So to that extent I'd say Uber has a lot of work to do in its signup process.
But beyond that, it still feels like an incident that doesn't justify a post
on HN. I wonder what the process is like for regular taxi companies in India
and if it's much different. Did you guys remember the Polish woman who was
raped earlier this year in a non-uber Indian taxi?

\------ original post below -------

As horrible as this is, it's a non-story for me. That's not to say the rape
isn't horrible. But we need relevance, we can't just report any horrible fact.
About 17k children die each day, it doesn't make sense to fill HN with that
daily unless there is some direct relevance. If we didn't have a 'relevance
filter', I nor anyone else would visit this particular community anymore.

Now what's the relevance here? Uber? And...?

Imagine an employee from Microsoft raped someone (pretty much 100% guaranteed
one of them did in the past decades). Should that be a story we talk about on
HN, just because it's bad and because it's a tech company and no other reason?
Of course not. So why should it be a story that a non-employee freelance
driver rapes someone in a country of over 1 billion people?
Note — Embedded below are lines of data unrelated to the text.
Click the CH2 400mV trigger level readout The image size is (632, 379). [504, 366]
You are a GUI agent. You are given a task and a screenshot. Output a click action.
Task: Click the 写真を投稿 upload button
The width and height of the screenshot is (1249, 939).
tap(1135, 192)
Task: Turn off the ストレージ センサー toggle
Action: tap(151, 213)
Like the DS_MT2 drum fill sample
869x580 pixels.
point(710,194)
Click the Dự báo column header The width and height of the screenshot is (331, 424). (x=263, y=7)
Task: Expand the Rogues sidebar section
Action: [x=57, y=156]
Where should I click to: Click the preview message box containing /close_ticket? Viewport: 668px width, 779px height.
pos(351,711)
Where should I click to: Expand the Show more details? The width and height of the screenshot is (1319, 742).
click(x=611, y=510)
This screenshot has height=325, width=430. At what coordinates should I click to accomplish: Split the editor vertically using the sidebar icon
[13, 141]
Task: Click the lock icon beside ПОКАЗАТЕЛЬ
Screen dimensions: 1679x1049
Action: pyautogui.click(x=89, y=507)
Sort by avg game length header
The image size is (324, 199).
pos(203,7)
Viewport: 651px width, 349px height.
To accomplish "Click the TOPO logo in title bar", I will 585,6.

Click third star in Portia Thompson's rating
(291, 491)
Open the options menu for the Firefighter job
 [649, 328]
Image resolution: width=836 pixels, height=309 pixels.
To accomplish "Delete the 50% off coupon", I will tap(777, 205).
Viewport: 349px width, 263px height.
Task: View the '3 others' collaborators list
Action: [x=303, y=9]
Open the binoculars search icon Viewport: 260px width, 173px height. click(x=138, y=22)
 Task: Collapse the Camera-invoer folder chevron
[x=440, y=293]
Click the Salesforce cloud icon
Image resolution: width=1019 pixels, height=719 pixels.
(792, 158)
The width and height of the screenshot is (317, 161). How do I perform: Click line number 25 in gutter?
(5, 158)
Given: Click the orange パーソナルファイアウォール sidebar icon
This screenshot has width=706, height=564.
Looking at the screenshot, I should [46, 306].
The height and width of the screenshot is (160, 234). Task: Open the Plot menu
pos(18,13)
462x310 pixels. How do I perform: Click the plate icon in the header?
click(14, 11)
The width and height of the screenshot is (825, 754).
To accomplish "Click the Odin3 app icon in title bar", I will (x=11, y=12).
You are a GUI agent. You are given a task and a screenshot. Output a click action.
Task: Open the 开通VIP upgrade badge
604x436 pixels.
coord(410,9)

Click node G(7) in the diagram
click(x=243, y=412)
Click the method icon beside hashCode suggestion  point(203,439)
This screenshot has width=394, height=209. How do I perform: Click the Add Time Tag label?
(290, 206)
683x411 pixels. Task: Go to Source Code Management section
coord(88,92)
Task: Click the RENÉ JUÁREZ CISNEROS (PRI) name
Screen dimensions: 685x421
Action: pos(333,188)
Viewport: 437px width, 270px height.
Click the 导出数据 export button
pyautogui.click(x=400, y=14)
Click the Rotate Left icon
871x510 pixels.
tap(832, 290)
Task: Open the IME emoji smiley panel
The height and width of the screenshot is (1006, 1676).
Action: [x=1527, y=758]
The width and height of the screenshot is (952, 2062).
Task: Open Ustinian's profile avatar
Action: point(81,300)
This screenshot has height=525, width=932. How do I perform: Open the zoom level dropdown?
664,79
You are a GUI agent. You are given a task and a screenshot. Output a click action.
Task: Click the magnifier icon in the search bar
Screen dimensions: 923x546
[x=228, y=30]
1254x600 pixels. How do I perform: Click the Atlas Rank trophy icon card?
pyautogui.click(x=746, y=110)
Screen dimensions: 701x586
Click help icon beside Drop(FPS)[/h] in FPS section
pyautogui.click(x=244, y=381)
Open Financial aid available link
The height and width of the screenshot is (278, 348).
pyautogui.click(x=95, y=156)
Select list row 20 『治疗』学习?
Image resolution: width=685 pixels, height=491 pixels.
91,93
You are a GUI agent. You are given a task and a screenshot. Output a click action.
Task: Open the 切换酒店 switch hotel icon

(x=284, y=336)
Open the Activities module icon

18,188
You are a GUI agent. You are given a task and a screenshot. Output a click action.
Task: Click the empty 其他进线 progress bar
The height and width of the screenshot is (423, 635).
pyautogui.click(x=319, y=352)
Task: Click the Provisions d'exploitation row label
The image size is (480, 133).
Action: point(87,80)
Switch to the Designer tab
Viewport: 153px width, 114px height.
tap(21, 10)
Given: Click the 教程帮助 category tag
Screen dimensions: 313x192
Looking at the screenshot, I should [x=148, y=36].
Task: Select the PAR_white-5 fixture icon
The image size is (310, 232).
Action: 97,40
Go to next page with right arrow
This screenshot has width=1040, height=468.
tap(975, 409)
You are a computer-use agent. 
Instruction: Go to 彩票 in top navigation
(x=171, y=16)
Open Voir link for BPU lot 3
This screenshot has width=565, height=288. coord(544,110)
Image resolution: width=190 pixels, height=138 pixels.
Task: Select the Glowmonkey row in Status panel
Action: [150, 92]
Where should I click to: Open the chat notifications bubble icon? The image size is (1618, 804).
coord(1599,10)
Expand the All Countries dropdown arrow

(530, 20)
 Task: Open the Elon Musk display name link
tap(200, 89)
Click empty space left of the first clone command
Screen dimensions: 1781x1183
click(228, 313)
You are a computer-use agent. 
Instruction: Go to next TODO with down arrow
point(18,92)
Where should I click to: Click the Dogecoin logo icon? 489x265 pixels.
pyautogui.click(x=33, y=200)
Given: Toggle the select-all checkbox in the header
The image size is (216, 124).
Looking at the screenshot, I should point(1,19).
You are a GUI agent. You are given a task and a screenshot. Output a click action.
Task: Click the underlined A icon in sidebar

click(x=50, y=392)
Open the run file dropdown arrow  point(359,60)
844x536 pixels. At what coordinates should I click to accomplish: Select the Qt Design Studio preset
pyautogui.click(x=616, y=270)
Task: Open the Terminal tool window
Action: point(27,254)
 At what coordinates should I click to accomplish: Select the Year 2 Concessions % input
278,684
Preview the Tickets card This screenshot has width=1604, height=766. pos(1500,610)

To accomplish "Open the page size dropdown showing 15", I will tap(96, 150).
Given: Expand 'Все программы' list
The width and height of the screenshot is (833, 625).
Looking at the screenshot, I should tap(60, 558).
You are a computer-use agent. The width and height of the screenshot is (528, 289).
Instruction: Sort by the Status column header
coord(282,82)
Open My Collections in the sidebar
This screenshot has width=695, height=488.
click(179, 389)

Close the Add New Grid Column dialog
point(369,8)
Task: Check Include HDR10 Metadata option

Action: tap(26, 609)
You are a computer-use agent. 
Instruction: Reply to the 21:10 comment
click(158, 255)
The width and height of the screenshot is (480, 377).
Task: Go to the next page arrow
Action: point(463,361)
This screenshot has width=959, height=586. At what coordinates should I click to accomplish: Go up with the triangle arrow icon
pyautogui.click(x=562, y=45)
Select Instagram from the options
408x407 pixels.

Look if this story had a sociological context about gender relations in India
that was interesting for HN, sure. I'd love to read about that. My girlfriend
was just in India this summer for social work and we chat about this every now
and then. If it was a story about gender-violent policies at Uber, sure,
that'd be interesting. If this was a story about how Uber attracts
disproportionately higher rates of criminal drivers, sure. But there's none of
that.

So I don't see the relevance, and without any kind of trend, evidence of bad
policies or whatever, it's just a single incident. Shit happens, and without
context this is a story that smears a company. I'm no fan of Uber, but there's
a lot better things to focus on IF this was an incident.

Anyway I'd be happy to hear otherwise, I could totally be missing something.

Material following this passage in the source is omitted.